(Document segment):
Dynastica

Conflict·b. 1187

Battle of Hattin

Overview

On 4 July 1187 Saladin destroyed the field army of the Latin Kingdom of Jerusalem at the Horns of Hattin, a double hill above the Sea of Galilee. The campaign began when Saladin, having spent a decade uniting Egypt and Muslim Syria under Ayyubid rule, crossed the Jordan with a large army and besieged Tiberias, whose citadel held out under the countess Eschiva of Galilee. The kingdom mustered nearly its full strength, around 1,200 knights and many thousands of foot soldiers and turcopoles, at the springs of Saffuriya.

King Guy of Lusignan faced conflicting counsel: Raymond III of Tripoli, whose own wife was besieged in Tiberias, argued against marching across the waterless plateau in high summer, while others pressed for relief. Guy ordered the advance on 3 July. Harassed by mounted archers and cut off from water, the army halted short of the lake and spent the night surrounded; the Muslims fired the dry scrub upwind of the camp. On the following day the thirst-weakened infantry broke from the knights, repeated cavalry charges failed to open a path to the springs, and the army was destroyed where it stood. The relic of the True Cross, carried with the army, was captured.

(Listed records):
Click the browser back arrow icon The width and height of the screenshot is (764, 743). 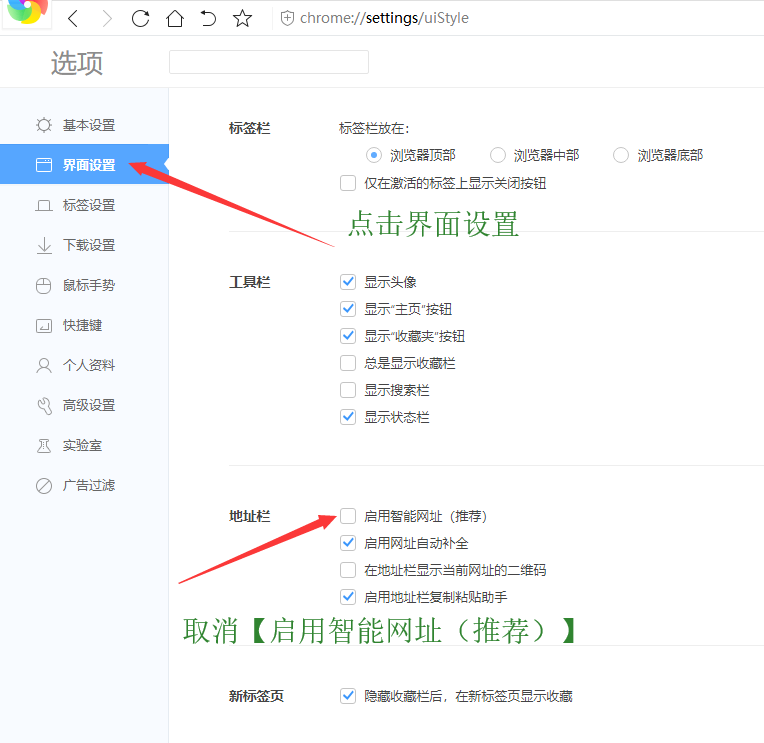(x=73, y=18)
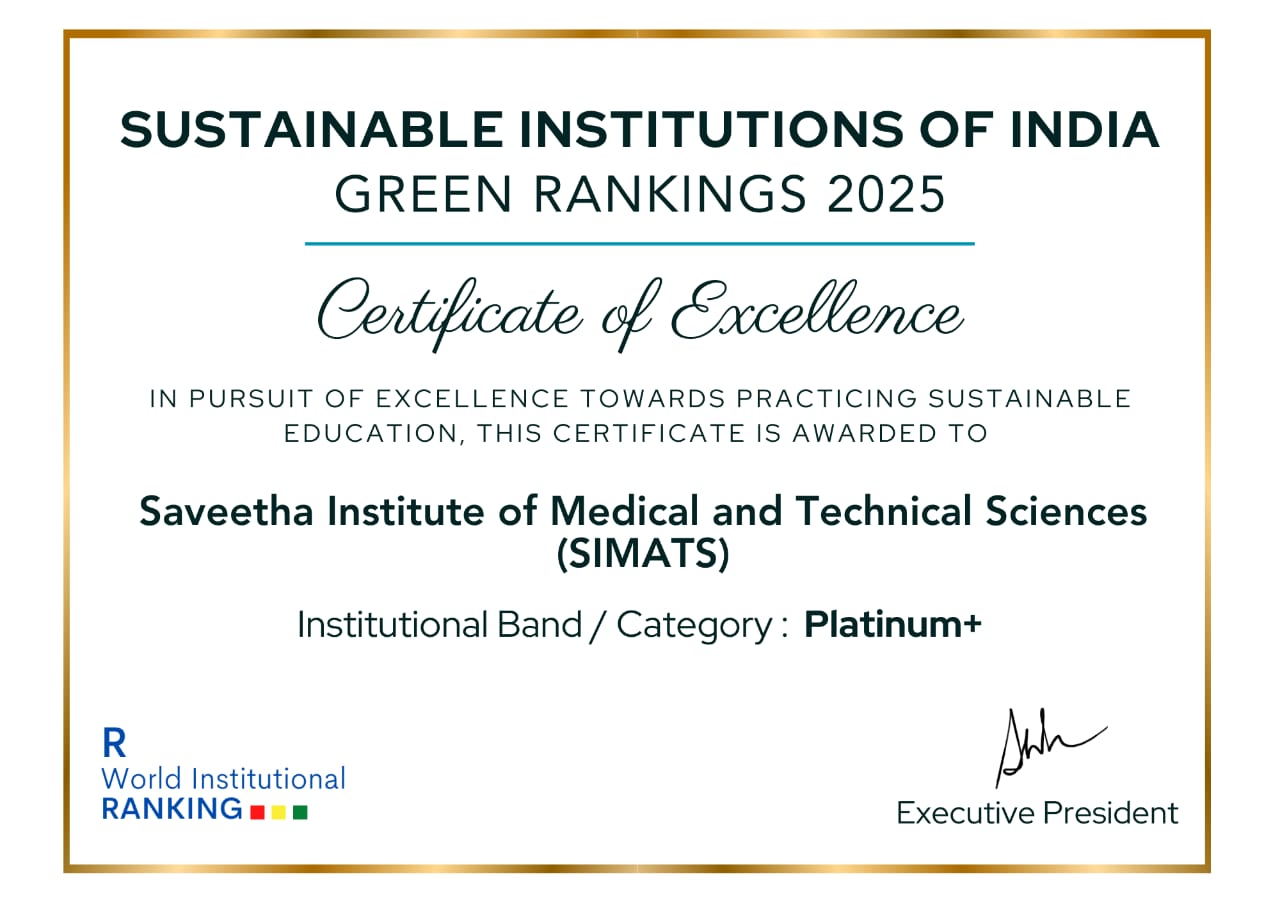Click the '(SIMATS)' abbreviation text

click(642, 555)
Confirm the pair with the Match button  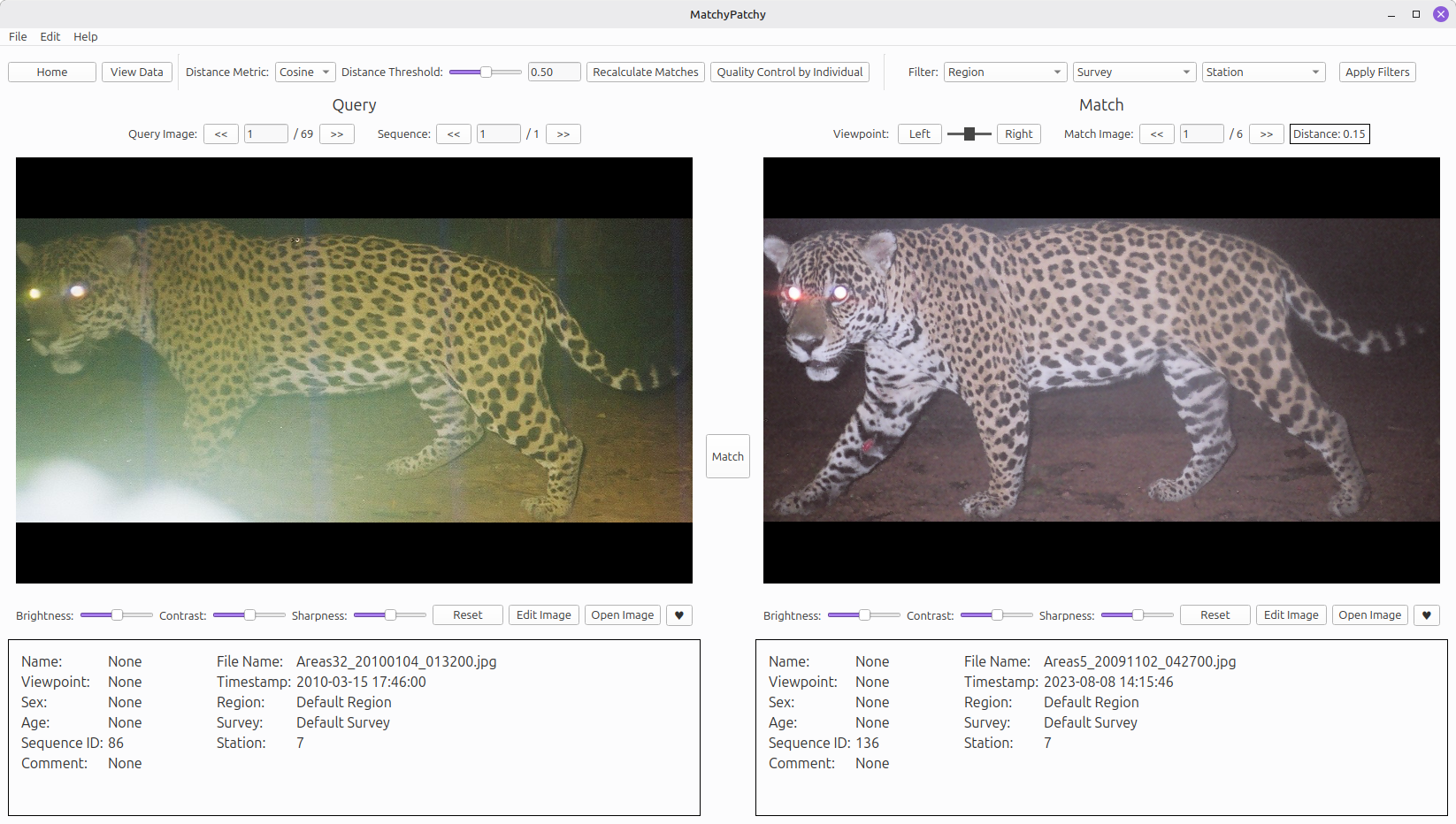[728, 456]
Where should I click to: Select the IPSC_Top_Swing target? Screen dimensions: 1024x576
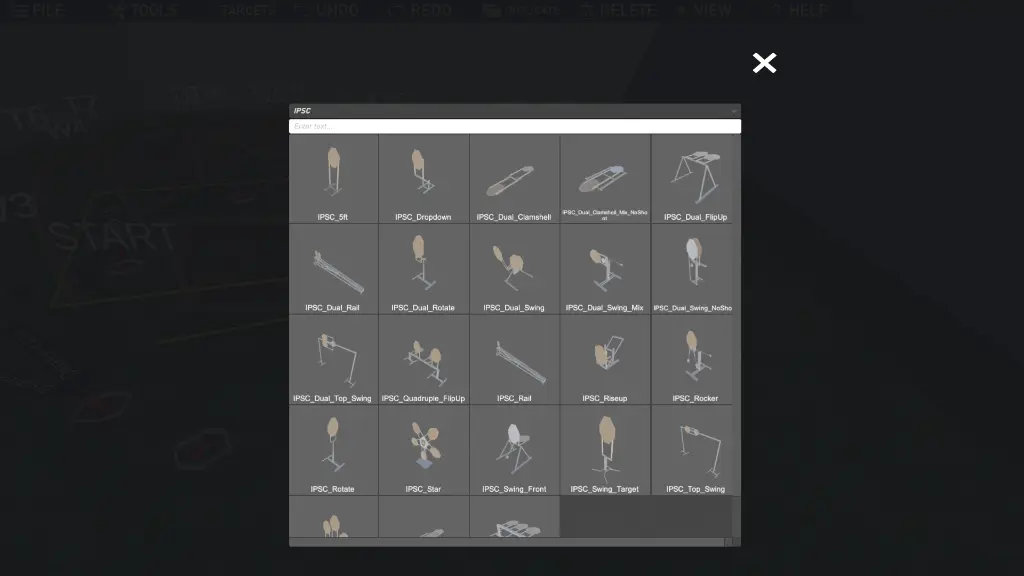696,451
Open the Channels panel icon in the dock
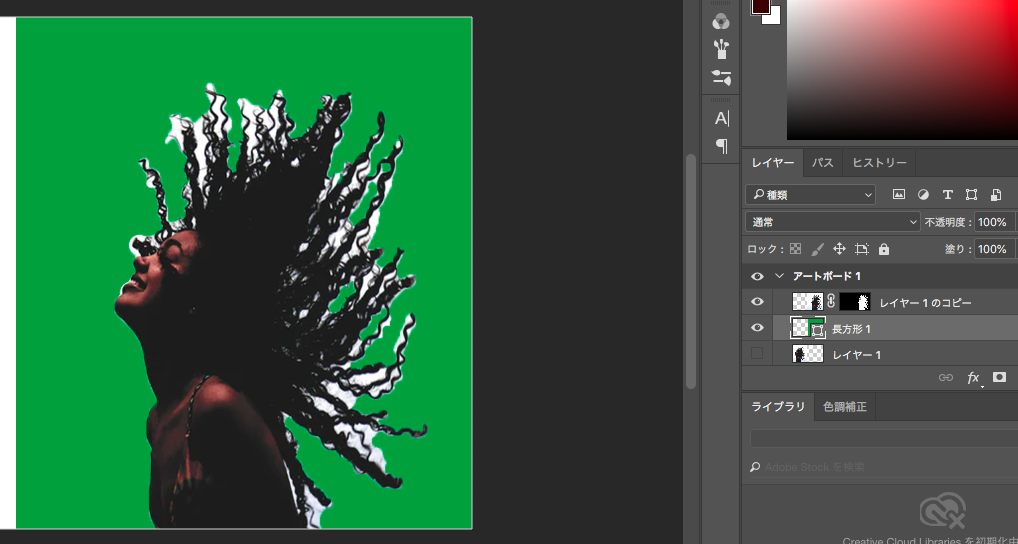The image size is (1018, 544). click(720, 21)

(Tasks):
[1] Translate this sentence from the Battle of Hattin overview into French: "The relic of the True Cross, carried with the army, was captured."
[2] Answer these questions using the Battle of Hattin overview:
(a) Who held the citadel of Tiberias during Saladin's siege?
(b) At what place did the kingdom muster its army?
(c) On what date did King Guy order the advance?

(Answers to this exercise):
[1] La relique de la Vraie Croix, portée avec l'armée, fut capturée.

[2]
(a) The countess Eschiva of Galilee.
(b) At the springs of Saffuriya.
(c) On 3 July.